専用のパスワードとは、クレジットカードの発行時に、カードホルダーが第三者に知りえないパスワードを予め登録する事で、なりすましによる第三者不正利用を防止する仕組みです。
専用のパスワードを入力する事により本人確認が強化されること以外に、もう一つ3-Dセキュアには大きな特徴があります。それは、不正利用発生時でも、カード会社が被害を一定水準まで補償する、というプログラムです。
3-Dセキュアにより本人認証された取引は、万が一、3-Dセキュアのパスワードもなりすまし通過されてしまったとしても、不正利用が発覚した場合には、カード加盟店側にチャージバックによる売上取消は発生せず、カード会社側で不正利用被害による被害が補償されるのです。
▲3-Dセキュアのパスワードは各カード発行会社が提供するインターネットサービスのログインパスワードと共通である事が多いようです。(例:三井住友カード= Vpass、クレディセゾン=ネットアンサー など)
3-Dセキュアの提供ブランド
クレジットカードには国際ブランドというものがあり、5大ブランドとしてVisa、MasterCard、American Express、DinersClubが存在します。(現在ではこの5つに加えて銀聯カードやDiscoverなどもシェアを拡大しています)

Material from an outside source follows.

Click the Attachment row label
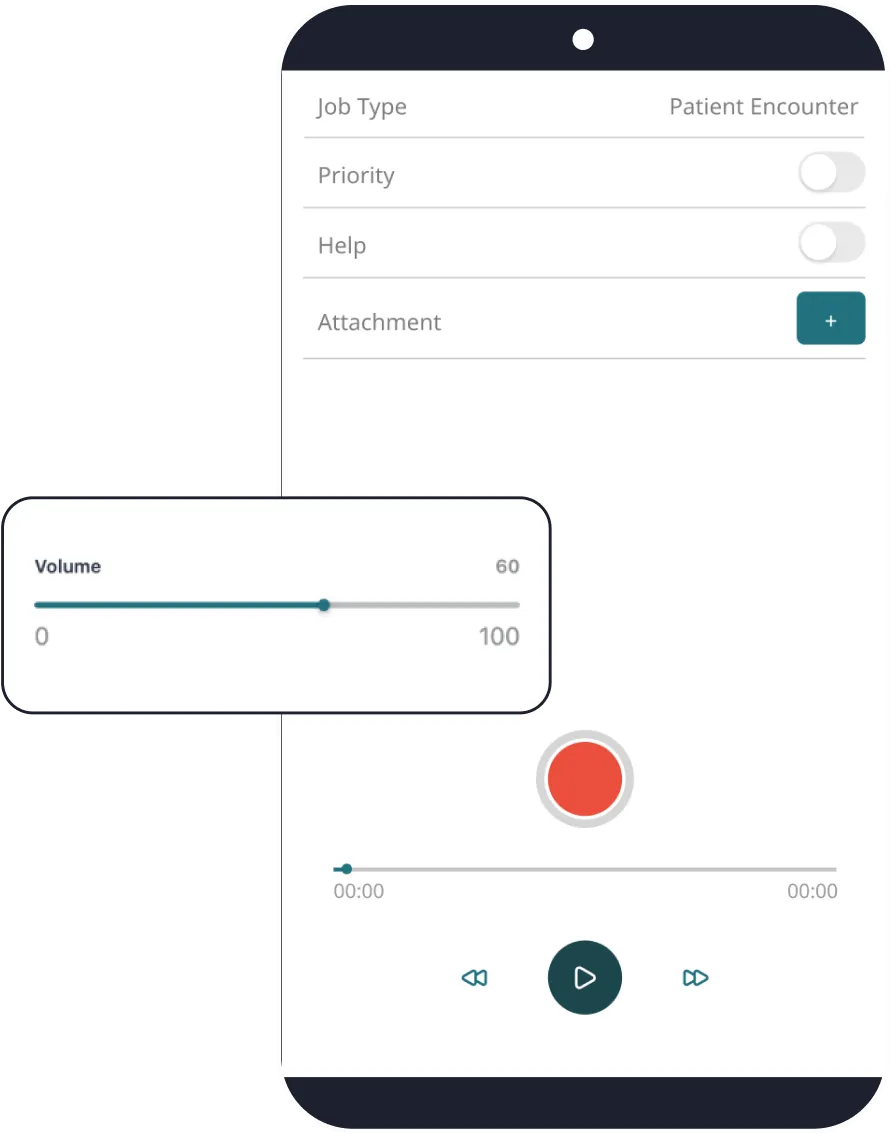This screenshot has height=1134, width=890. tap(380, 322)
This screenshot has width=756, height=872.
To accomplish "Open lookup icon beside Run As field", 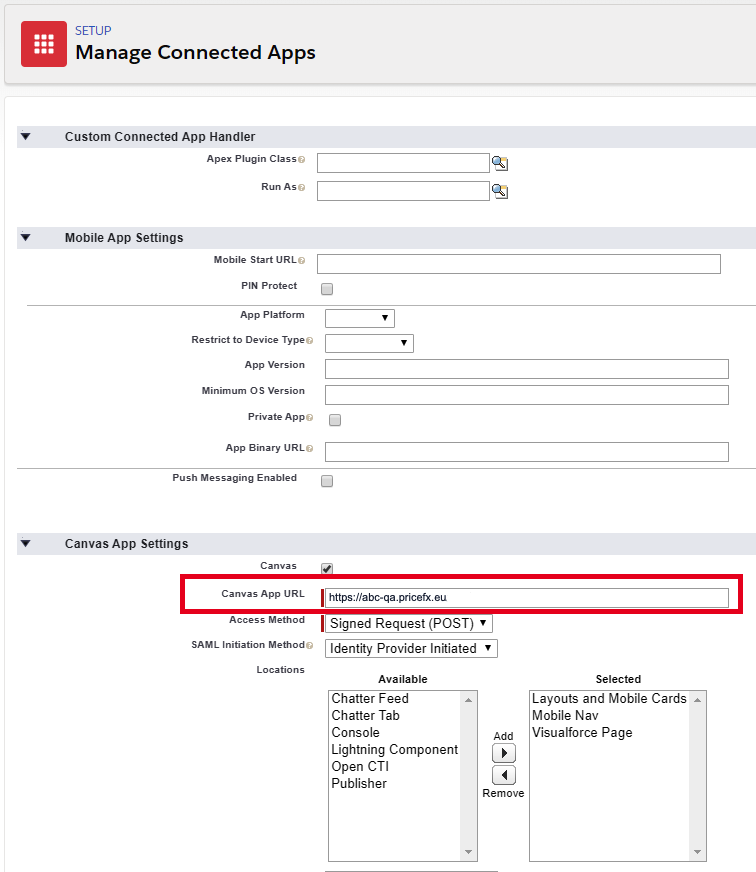I will [500, 191].
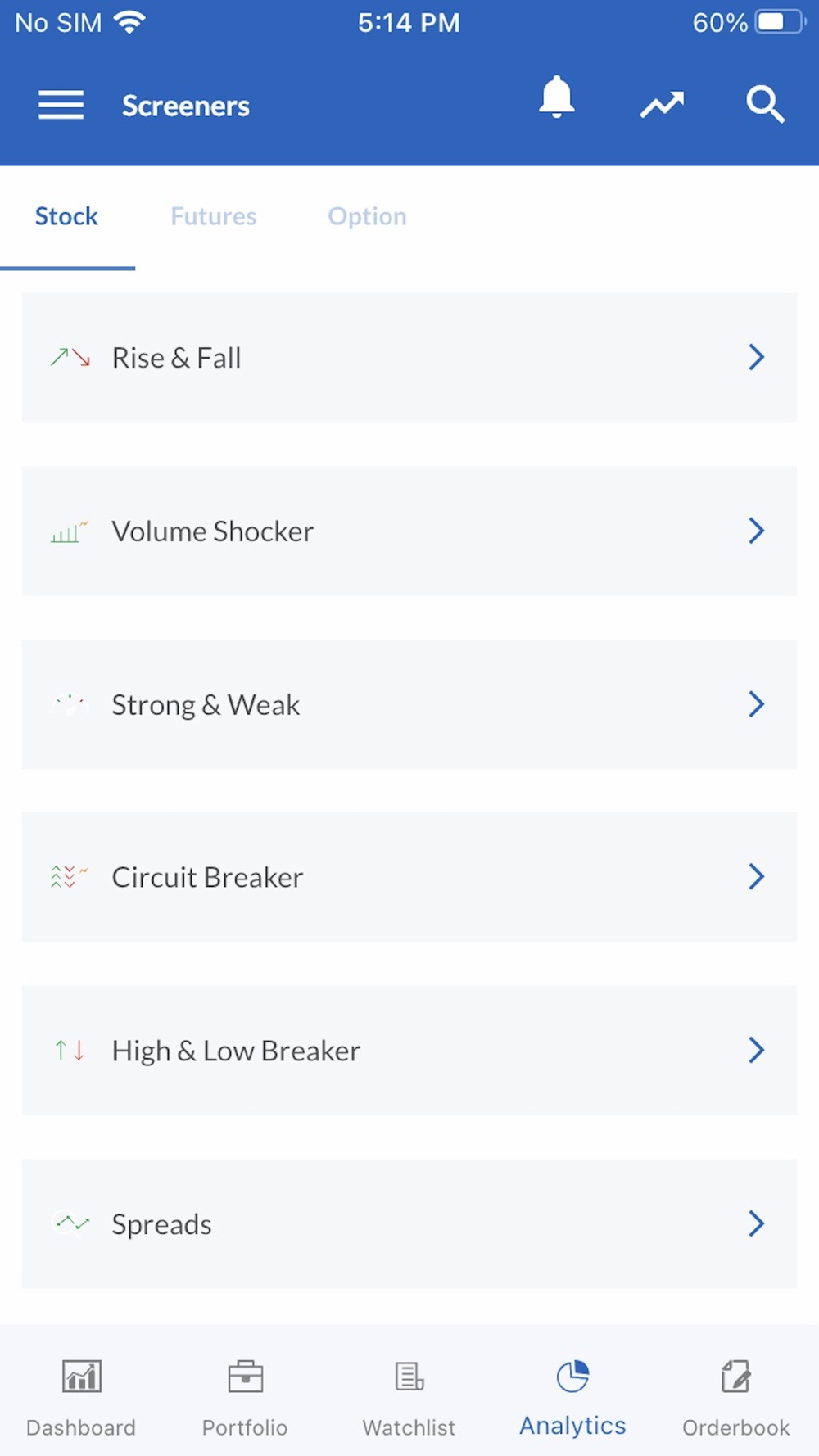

3-Dセキュアはこれらの各ブランドがそれぞれの名前で本人認証プログラムを提供しており、ブランドごとの呼称は以下の通りとなっています。
- VISA:VISA認証サービス
- Mastercard:SecureCode
- JCB:J/Secure
- American Express:SafeKey
- Diners Club: Protect Buy *2019年夏からの提供開始予定との発表あり
一方で、これら3-Dセキュアは登場したタイミングが異なる為、国内決済代行会社やECシステムにより、対応しているもの・そうでないものがあるケースが過半数を占める様です。
具体的には、Visa、MasterCard、JCBの3-Dセキュアは提供開始から一定の時間が経過しているので多くの決済代行会社やECシステムで利用可能であるケースが多い一方で、American Expressが提供しているSafeKeyは他の3ブランドとの比較では提供開始後まだ日が浅い事もあり、まだ利用できない、対応していない場合が目立つ印象です。
Diners Clubについては長くこの3-Dセキュアを提供しない方針でしたが、2019年夏から提供を開始する事が発表されていますので、各決済代行会社やECシステムベンダーの対応が待たれます。
3-Dセキュア普及の課題
しかし、このようにクレジットカード不正利用対策・チャージバック対策としては非常に有効な手段である一方、ECサイト運営事業者としては売上へのマイナス影響が懸念事項となり、導入には至らないケースが非常に多いのが現状です。
3-Dセキュアによる本人認証のプログラムや、パスワードが別途設定される事に対する認知度や普及がまだまだこれからであるため、ECサイト上でパスワードの登録画面が表示された時に購入者がパスワードがわからずに、購入にまで至らずカゴ落ちしてしまう事が懸念されます。
不正対策としてこの3-Dセキュアを導入したものの、これまでECサイト上で購入してくれていた真正なサイトユーザーが、パスワード不明で購入する事ができないような事象が発生すると、売上が下がってしまう可能性がしばしば議論されます。
なお、ECサイトの立ち上げ時から実装するのであれば、購入者はセキュリティが高いECサイトである、と認識されるので影響はほとんどありません。
3-DセキュアによるECサイト売上へのインパクト
グローバルの観点で3-Dセキュアの影響を見た時に、実は国ごとに3Dセキュアを実装した場合のコンバージョンへの影響は大きく異なります。
以下のチャートは2014年当時のものであるため、2019年現在はまた異なる数値となる可能性がありますが、日本では約9%ほど、コンバージョンへのマイナス影響が出てしまう、といったデータがあります。
一方で、インドやロシア、ベトナム、イギリスといった国・地域では、3-Dセキュアを実装する事でコンバージョンが向上するといった結果もあります。
これは、クレジットカードが消費者に普及して行く過程で、3-Dセキュアが当たり前のものとして浸透している事が背景にあると考えられます。